**WRITTEN TASK**
Copy the passage of the balcony essay word for word, from "It’s bizarre how" up to and including "five floors below..!".

**DOCUMENT EXTRACT**
My Balcony to the “Other World”

I live in a beautiful little house on the fifth floor of our building. My parents particularly chose to live here because it faces the southeast- glorious sunshine, warm in the winters, cool in the summers- and very auspicious in all respects. What I enjoy the most however, is the view I get from one of the balconies. There are three might I add, one facing our neighbours, the other towards the back of our compound, overlooking the city, the cacophonious(I think I made this up!) bus-stand, adjoining hotels, and the general hustle-bustle of the accompanying town life. My favourite one however, faces the “other world”. This beautiful strip is lined with my mother’s favourite dahlias, and since it receives the maximum sunshine and affords abundant privacy I love spending time there…

I generally have very specific reasons for visiting my favourite balcony-to dry my hair, to escape the chill in our rooms during the months of December and January, and more often, in a pretext to study in “solace”. I have learnt a number of lessons, rambling in “the balcony near the kitchen”, mind you, but I’ve always been fascinated much much more by the sights and sounds around the place, than the laws and molecules governing my textbooks…

It’s bizarre how inside our house we find it really straining to catch what my mother shouts at me from her room to mine, but standing in that balcony, I can actually find myself tuned into the sounds(i don’t call them noises) of utensils being scraped across the floor, bangles jingling, cricket balls being caught, and children laughing, least aware of anything around them, five floors below..!

Families of the lower class workers live in these flats just outside the boundaries of our complex. Some houses are well structured, but those I can see only from a distance. The ones nearest to my balcony have a thatched asbestos roof, they share walls with a ground which we use for dumping garbage, and are adorned with a drain running across all four sides. Although I can see only two doors, i’m sure the families are huge, because there is always a surprisingly large number of kids running around, and more than often, climbing the roof.

Just the other day I was standing there, a towel in my hand, a frown against the blazing sun, and my eyes narrowed to get a better view of the construction in progress beyond one of the buildings. Rather out of the blue, and with a spring in their step, three little boys climbed up onto the roof of the house directly facing the balcony. Technically speaking, it would be the third floor, two floors below my level. Well, they sauntered up, and- I wish I didn’t have such a horrible vision-looked around to check if the coast was clear(this is basically my lucid imagination, it may have well been nothing of the sort!) and the eldest(or maybe the tallest) of the three took something out of his pocket, and the three began to shift around a bit looking for a nice spot to do whatever they had to(I couldn’t see!)

**GIVEN ENTRIES**
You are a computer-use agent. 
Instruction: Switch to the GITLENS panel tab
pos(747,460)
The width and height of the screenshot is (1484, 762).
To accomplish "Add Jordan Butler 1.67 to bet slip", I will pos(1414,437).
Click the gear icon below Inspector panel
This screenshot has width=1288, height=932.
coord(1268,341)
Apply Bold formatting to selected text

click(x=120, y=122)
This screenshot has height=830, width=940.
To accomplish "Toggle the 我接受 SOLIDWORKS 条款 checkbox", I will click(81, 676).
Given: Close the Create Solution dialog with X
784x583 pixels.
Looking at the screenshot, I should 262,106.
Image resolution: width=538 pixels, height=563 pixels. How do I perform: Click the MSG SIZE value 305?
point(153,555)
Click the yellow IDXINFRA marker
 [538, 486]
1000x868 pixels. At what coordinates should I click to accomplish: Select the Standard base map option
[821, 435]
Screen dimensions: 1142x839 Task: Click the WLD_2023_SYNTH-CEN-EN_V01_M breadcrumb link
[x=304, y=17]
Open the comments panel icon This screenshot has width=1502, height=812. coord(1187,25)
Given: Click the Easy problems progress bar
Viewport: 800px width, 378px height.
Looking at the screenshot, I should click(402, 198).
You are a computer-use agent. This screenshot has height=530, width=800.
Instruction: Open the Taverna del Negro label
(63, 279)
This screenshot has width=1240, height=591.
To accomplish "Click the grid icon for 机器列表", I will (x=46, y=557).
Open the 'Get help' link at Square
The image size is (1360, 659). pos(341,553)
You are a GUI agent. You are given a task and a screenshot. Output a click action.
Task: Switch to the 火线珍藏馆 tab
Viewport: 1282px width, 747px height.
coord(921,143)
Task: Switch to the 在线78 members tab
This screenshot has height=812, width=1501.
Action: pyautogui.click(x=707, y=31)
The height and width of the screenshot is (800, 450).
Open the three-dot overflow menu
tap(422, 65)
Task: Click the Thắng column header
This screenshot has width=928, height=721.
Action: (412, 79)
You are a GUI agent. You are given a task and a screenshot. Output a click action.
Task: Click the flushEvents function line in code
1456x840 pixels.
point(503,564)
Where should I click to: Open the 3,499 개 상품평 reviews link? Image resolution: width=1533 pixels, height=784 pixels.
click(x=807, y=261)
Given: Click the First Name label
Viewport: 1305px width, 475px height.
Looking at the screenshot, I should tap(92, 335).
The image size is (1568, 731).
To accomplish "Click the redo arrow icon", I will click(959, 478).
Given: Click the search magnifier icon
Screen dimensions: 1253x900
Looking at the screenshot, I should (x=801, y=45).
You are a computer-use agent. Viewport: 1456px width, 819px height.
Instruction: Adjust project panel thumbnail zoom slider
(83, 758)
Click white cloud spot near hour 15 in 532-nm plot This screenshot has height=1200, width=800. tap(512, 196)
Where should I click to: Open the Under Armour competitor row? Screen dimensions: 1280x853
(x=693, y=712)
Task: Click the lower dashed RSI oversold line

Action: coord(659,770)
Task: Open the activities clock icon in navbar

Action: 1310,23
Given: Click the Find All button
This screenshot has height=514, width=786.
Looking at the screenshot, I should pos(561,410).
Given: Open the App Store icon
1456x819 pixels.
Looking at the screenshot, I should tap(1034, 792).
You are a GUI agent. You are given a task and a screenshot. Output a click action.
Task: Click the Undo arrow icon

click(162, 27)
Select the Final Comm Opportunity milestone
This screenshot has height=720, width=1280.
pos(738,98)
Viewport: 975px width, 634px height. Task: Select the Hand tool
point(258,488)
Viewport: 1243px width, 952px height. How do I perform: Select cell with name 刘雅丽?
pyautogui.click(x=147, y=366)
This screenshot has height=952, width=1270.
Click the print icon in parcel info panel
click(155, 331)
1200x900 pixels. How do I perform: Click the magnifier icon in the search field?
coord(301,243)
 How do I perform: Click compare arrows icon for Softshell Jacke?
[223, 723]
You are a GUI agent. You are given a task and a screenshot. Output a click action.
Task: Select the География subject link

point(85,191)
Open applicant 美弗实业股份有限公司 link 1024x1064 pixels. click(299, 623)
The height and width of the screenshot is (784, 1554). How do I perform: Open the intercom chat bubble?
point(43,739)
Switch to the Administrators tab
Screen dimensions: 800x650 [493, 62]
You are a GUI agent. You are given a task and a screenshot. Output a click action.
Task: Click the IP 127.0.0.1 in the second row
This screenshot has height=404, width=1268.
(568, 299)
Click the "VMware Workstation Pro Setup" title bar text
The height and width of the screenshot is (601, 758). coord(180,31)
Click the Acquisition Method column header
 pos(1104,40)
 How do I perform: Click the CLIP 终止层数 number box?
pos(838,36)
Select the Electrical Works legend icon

**SOLUTION TO THE PROBLEM**
It’s bizarre how inside our house we find it really straining to catch what my mother shouts at me from her room to mine, but standing in that balcony, I can actually find myself tuned into the sounds(i don’t call them noises) of utensils being scraped across the floor, bangles jingling, cricket balls being caught, and children laughing, least aware of anything around them, five floors below..!